Data provided:
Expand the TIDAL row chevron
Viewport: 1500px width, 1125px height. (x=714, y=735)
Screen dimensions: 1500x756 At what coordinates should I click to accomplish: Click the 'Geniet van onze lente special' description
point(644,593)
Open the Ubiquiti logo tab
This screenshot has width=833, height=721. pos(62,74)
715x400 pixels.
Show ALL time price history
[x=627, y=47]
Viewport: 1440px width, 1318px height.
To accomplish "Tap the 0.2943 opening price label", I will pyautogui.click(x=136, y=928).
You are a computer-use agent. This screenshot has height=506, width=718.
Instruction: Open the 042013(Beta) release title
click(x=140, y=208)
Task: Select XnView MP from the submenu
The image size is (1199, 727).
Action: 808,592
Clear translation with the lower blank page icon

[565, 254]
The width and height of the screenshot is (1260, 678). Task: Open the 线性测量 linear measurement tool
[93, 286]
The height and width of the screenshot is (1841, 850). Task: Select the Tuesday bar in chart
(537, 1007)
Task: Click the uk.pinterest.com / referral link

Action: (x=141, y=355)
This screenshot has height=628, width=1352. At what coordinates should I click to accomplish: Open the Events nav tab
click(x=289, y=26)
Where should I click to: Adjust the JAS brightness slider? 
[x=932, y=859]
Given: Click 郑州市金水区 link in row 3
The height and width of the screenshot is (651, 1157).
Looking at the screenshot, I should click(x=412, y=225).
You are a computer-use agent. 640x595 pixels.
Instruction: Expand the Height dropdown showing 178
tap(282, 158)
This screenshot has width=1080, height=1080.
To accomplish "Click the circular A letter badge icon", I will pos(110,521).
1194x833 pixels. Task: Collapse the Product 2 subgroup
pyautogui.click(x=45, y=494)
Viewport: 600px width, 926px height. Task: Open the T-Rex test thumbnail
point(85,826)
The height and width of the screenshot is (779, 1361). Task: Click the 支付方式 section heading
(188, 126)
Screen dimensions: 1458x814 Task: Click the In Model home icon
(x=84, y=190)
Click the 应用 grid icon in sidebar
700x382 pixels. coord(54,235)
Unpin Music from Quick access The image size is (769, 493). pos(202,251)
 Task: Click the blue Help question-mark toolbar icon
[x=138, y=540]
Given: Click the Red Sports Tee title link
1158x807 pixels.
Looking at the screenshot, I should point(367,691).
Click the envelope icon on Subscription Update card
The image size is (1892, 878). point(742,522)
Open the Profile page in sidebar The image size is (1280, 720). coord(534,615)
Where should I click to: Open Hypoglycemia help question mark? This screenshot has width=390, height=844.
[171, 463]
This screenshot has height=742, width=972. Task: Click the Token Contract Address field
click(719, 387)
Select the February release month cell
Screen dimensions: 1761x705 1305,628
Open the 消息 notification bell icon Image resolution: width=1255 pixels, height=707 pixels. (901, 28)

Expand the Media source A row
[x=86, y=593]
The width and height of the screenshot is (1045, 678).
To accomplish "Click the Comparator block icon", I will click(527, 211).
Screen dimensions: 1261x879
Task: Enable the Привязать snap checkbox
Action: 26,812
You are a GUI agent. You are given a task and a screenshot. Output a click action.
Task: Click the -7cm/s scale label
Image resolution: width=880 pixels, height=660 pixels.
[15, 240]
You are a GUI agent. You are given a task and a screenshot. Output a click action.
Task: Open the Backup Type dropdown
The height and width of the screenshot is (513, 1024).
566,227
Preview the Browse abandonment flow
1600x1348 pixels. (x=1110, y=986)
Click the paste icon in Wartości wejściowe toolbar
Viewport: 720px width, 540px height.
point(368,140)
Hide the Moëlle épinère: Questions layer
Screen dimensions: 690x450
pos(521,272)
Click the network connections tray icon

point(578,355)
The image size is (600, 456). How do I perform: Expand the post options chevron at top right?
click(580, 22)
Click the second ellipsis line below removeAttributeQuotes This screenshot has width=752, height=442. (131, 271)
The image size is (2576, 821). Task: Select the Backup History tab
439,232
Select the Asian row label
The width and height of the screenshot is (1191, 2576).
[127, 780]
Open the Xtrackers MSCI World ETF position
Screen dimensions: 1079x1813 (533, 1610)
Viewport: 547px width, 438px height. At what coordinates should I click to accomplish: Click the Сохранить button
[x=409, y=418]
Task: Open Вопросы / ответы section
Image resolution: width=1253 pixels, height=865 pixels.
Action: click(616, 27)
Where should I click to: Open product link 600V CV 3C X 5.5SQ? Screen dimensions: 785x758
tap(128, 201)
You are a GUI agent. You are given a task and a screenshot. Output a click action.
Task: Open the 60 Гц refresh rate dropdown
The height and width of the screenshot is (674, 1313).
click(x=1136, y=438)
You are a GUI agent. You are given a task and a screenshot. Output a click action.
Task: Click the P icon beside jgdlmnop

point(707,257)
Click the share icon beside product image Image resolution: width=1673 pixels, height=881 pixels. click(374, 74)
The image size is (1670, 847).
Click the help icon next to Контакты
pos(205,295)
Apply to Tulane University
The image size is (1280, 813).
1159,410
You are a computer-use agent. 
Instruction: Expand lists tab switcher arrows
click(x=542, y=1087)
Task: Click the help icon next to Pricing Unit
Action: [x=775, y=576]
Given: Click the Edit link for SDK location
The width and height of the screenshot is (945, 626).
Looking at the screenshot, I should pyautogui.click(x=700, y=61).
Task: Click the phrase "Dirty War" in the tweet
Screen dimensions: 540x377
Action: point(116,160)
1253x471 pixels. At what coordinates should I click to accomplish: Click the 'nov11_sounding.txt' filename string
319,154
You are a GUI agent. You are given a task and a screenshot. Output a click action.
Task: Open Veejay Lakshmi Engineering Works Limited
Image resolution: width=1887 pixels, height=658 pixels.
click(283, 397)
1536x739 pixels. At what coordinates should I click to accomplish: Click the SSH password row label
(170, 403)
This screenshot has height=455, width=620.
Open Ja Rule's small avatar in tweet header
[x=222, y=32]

How to complete this task:
Show, from the listing above, each line that contains the word "computer".

The completed task:
You are a computer-use agent. This screenshot has height=506, width=718.
You are a computer-use agent. 640x595 pixels.
You are a computer-use agent. 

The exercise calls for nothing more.